Saturday, September 02, 2006

Conto - A mulher do cego

Ninguém sabia porque a Isadora casara-se com o Sebastião. Talvez fosse por pena, mas ali na ilha ninguém acreditava que alguém como a Isadora pudesse ser piedosa assim.
O que ela queria é que todos a admirassem, não porque era morena da cor de açúcar mascavo, sedosa e sensual, com os cabelos negros encaracolados. Queria ser reconhecida, apontada e bem falada por cuidar do marido com tanto zelo. Talvez fosse como naquele livro de Steven Zweig, onde uma paralítica força um soldado a se apaixonar por ela chantageando-o com sua própria piedade. Beware of Pitty. Mas nesse caso era o contrário, ela queria que todos se apaixonassem por ela porque ela é que era a piedosa. Mas ninguém na vila caia muito nessa coisa da Isadora.
Sebastião era cego, não de nascença, mas cego que só via breu. Antes trabalhava noporto, e um dia em um acidente estúpido um tambor com algum produto químico caiu de uma grua sobre um ferro de construção. O Sebastião que fiscalizava ali a operação recebeu um jorro direto nos olhos, e devido à demora do doutor perdera a visão para sempre.
Era aposentado por invalidez. Não era bonito nem feio, mas já tinha uma certa idade quando casou-se com a Isadora que trabalhava na venda onde o Sebastião fazia as compras acompanhado do moleque Neguim, que sempre ganhava umas moedas com isso. Durante a semana seguia um ritual cronometrado. A Isadora lhe fazia café e ia trabalhar. Ele ia na praça da cidade com o Neguim e voltava para almoçar peixe com banana e farofa. De tarde ia sozinho até os rochedos da ponta da praia do Vargas, que se chama assim desde que a ilha é ilha mas não se sabe porquê, mas lá era onde nunca ia ninguém. Dizia que conversava com os golfinhos mas na vila o povo começava a cochichar que o Sebastião estava embirutando. Nos fins de semana ficava ali à porta da sua casa, perto da bananeira, na última rua da vila ouvindo o rádio enquanto a Isadora passava roupa para fora.
Foi uns anos depois do casamento que começou o caso da Isadora com o Benício.
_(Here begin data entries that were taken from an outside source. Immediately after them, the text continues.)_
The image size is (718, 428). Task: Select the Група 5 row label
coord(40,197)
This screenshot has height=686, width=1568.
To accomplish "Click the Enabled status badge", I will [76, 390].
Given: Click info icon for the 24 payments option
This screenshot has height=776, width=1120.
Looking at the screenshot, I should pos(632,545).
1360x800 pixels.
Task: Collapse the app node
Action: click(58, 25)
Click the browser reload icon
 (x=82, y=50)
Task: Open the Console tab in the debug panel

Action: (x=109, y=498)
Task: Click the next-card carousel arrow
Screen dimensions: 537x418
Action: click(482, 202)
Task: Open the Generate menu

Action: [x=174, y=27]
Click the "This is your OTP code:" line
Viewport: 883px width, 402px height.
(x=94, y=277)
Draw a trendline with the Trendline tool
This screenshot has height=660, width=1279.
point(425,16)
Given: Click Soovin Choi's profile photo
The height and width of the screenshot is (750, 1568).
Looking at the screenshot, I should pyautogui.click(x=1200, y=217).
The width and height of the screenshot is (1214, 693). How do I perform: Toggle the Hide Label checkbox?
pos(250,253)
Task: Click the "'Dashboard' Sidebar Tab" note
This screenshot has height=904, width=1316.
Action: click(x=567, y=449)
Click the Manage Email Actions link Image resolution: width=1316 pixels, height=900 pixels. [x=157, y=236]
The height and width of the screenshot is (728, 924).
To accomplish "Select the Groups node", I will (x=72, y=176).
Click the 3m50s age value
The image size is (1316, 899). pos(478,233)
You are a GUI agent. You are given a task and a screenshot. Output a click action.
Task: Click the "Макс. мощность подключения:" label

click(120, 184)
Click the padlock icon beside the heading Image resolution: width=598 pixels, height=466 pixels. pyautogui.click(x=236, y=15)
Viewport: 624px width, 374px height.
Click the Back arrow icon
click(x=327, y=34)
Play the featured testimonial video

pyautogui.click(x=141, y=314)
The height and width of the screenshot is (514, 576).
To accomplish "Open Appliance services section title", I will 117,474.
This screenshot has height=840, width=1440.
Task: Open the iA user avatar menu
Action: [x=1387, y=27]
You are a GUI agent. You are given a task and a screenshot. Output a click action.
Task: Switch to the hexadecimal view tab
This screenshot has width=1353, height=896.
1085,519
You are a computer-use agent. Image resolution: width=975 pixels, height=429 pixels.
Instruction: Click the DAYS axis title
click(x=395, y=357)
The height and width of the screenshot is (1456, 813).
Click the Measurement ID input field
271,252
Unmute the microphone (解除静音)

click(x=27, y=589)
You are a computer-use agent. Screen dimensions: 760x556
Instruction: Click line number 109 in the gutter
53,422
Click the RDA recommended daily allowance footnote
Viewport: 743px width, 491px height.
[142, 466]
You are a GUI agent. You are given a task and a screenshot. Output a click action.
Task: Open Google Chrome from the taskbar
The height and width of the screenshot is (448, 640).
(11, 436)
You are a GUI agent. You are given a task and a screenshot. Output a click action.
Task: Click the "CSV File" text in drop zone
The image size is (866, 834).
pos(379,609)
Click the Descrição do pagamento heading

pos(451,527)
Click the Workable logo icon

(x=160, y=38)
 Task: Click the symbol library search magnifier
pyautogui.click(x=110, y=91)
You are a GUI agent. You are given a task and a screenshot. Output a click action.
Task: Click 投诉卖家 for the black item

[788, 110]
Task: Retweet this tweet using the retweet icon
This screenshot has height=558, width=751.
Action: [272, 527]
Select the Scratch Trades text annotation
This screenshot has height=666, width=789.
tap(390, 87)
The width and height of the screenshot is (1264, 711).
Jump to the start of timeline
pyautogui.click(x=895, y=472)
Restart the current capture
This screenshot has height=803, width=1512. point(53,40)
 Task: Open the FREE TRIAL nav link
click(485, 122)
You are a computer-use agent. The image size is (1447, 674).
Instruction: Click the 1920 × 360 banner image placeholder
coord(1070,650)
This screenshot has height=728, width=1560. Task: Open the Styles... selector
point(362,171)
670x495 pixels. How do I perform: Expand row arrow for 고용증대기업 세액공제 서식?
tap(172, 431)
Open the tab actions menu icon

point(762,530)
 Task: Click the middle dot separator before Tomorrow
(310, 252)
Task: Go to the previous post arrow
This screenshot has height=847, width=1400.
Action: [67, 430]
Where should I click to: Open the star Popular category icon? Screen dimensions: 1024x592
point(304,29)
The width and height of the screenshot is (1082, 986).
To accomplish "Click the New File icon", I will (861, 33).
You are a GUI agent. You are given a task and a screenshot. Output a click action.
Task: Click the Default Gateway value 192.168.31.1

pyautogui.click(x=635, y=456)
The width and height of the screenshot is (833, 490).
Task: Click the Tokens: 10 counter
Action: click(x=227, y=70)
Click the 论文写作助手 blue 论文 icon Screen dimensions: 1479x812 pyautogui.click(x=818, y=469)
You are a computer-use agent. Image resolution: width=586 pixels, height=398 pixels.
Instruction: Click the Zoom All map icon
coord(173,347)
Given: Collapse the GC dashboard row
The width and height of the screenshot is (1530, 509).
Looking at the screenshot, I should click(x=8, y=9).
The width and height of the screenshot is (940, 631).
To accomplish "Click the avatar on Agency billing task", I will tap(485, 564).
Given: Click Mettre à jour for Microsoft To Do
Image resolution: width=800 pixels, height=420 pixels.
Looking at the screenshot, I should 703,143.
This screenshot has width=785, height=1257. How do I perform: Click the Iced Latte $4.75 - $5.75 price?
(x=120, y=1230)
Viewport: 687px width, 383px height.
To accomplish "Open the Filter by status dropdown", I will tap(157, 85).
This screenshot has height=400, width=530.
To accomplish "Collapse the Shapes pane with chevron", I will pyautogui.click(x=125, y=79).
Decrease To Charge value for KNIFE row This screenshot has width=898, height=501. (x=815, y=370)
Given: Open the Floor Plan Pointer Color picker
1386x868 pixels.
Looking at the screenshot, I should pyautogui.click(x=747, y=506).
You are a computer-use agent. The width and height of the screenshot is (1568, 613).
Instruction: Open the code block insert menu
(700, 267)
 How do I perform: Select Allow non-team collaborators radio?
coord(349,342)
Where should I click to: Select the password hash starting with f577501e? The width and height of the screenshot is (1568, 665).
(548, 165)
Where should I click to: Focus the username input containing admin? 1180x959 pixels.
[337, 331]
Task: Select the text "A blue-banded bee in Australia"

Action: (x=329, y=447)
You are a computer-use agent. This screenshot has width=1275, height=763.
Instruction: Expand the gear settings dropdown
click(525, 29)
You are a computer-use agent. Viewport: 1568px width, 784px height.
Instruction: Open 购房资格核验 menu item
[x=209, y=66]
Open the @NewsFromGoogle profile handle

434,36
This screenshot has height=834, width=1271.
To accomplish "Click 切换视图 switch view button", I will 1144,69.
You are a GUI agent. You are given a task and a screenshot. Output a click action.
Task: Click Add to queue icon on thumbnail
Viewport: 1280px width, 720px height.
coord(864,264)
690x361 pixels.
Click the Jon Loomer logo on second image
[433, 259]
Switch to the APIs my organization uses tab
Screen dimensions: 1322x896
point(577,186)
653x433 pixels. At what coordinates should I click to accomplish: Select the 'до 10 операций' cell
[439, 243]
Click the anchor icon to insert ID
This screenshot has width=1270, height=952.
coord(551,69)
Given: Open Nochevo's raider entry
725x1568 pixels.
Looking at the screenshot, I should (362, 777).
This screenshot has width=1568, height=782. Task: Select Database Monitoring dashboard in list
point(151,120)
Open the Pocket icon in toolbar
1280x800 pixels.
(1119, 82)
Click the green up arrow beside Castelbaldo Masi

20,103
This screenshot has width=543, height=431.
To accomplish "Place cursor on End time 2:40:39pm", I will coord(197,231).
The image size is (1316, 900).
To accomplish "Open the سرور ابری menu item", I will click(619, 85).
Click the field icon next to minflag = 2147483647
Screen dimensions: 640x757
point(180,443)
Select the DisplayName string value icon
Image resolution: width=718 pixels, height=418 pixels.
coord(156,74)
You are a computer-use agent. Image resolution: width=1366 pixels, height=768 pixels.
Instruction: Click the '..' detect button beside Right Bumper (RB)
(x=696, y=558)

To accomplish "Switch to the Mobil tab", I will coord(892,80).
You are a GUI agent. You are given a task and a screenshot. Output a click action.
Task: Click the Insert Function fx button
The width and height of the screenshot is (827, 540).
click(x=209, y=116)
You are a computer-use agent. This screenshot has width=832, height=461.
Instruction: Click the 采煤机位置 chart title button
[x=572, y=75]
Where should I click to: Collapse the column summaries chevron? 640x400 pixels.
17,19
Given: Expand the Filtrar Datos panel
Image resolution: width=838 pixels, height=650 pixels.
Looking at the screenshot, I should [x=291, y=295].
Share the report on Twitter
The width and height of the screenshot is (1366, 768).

O Benício era filho do dono da distribuidora de bebidas e era mais ou menos à toa na vida. Nunca há muito o que fazer na ilha mesmo. Ele era arruaceiro de provocar briga em bar e galantear as solteiras de família na rua. Sempre mexeu com a Isadora no mercadinho que lhe sorria de volta mas sempre o mandava passear. O certo é que ele tanto fez que em um fim de semana à tarde foi ver a Isadora em casa. A Isadora ligou o rádio e aumentou bem o volume enquanto o Sebastião ficava no seu banco na porta azul perto da bananeira.
O Benício ficou conhecido entre seus amigos arruaceiros como o cara que comia a mulher do cego. As visitas que eram de vez em quando tornaram-se semanais. E sempre do mesmo jeito, ela aumentava o volume do rádio elá entrava ele pelos fundos.
Na vila todo mundo sabia mas ninguém falava primeiro por pena do Sebastião, e segundo porque o Benício batia forte. Uma vez chegara a quebrar o maxilar do Bento que dissera que ele era viado. Na vila, Isadora não dava moral para o Benício porque não queria que falassem, mas em uma ilha destas como é possível? Todo mundo já sabia.
Só que um certo sábado cinzento dia a força acabou como acontecia de vez em quando, o rádio desligou e o Sebastião deve ter ouvido por um instante o gemido dela no quarto. Ninguém sabe o que aconteceu. Só se sabe que o Sebastião tinha em casa um Colt 38 que ele afanara do tempo em que trabalhou em uma firma de segurança no continente. O tiro foi tão certeiro que entrou pela boca aberta da Isadora sem estragar-lhe a bela cara. Ninguém acreditava como um cego poderia ter dado um tiro daqueles sem querer ou por querer. O sangue ensopou o colchão e um fio vermelho atravessou a casa e saiu pela porta azul fazendo uma poça embaixo do banco perto da bananeira que desde então esturricou, morreu e nunca mais nasceu dizem.
O Benício vive bebendo agora e nem se lembra de nada, dorme na praça todo vomitado e não fala coisa com coisa.
O Sebastião sumiu. O Neguim ainda disse que viu ele nadando no meio do oceano na praia do Vargas, se afastando da ilha.
O Neguim de vez em quando mente e a gente da ilha não lhe deu muito crédito. Só foram acreditar no dia seguinte quando duas dezenas de golfinhos morreram encalhados na praia do Vargas.

3 comments:

Laura_Diz said...

amanhã leio estou com sono
seu blog é ótimo, talvez porque lembre o meu :)
narcisismo, né?
abs, laura

Anonymous said...

Isso aí, garoto! Legal ver que tá dando vazão ao seu talento natural. Eu sempre me perguntei quanto tempo demoraria.
Parabéns.
Paula

Anonymous said...

I loved, my name is Isadora Benicio...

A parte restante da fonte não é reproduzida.